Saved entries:
>>>>
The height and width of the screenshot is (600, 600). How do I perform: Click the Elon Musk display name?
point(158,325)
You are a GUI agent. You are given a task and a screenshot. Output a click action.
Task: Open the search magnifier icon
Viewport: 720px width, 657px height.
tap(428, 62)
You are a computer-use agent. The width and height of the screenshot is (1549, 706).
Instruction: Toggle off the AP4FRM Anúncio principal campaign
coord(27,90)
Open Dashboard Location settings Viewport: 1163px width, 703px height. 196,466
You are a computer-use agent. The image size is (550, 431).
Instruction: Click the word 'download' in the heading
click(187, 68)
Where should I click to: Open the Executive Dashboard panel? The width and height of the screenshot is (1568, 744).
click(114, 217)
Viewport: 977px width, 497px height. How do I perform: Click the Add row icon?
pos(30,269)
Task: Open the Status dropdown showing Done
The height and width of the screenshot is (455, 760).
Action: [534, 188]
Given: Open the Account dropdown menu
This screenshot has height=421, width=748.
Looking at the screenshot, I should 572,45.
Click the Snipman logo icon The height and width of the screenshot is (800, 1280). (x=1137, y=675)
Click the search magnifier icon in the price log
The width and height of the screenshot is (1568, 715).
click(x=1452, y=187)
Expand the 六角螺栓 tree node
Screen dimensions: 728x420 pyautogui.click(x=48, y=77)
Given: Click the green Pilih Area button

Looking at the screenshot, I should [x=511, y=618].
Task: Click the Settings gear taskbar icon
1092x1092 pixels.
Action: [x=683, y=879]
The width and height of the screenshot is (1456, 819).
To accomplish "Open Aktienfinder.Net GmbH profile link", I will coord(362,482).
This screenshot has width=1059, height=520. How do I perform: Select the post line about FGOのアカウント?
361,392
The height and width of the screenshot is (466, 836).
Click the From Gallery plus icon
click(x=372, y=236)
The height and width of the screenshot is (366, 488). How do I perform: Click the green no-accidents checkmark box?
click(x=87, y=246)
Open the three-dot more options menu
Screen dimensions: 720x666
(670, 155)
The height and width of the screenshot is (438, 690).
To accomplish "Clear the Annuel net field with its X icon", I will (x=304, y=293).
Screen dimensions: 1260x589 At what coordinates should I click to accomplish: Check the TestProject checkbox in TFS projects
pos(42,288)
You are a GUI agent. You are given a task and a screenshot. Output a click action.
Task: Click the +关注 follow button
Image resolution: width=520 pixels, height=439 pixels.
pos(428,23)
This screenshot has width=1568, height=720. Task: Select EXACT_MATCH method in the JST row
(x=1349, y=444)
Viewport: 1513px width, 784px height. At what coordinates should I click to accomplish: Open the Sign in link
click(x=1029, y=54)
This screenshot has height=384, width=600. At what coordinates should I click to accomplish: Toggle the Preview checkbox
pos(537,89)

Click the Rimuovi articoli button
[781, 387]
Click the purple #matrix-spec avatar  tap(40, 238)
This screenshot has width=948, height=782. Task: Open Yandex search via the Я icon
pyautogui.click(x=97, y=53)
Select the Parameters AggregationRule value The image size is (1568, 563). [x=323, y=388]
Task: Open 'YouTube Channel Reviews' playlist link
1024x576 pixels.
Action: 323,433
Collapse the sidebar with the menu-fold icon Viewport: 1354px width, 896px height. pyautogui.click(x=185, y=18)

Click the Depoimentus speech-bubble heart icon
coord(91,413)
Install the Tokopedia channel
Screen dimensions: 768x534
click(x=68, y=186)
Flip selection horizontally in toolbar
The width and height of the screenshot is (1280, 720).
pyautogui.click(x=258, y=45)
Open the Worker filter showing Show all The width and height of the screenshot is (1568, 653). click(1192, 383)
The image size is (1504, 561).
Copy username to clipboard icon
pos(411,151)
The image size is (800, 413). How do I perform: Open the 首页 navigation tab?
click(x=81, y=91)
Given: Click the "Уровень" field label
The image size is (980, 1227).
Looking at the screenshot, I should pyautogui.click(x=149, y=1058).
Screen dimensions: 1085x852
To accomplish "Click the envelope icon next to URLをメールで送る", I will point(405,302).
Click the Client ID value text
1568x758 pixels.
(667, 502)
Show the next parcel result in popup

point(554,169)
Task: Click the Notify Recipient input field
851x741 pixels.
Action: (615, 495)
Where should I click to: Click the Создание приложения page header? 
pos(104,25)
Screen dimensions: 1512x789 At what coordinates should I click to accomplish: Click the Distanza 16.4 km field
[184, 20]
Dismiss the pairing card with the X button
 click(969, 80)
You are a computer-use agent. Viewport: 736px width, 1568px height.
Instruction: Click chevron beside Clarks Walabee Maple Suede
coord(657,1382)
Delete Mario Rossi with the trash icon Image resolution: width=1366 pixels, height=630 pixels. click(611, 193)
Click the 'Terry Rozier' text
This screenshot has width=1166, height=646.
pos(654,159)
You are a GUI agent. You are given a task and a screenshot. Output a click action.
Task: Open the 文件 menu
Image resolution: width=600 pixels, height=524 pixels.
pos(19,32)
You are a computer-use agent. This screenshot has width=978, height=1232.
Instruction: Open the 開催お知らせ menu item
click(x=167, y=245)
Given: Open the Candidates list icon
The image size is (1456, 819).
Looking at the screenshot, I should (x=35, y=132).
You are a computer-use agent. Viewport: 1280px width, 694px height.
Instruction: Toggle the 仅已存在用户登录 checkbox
<<<<
▶ **WHAT TO PRODUCE**
Copy out each line of the data that has the word "value" in it.

▶ **ANSWER FOR THE TASK**
Select the Parameters AggregationRule value The image size is (1568, 563). [x=323, y=388]
Click the Client ID value text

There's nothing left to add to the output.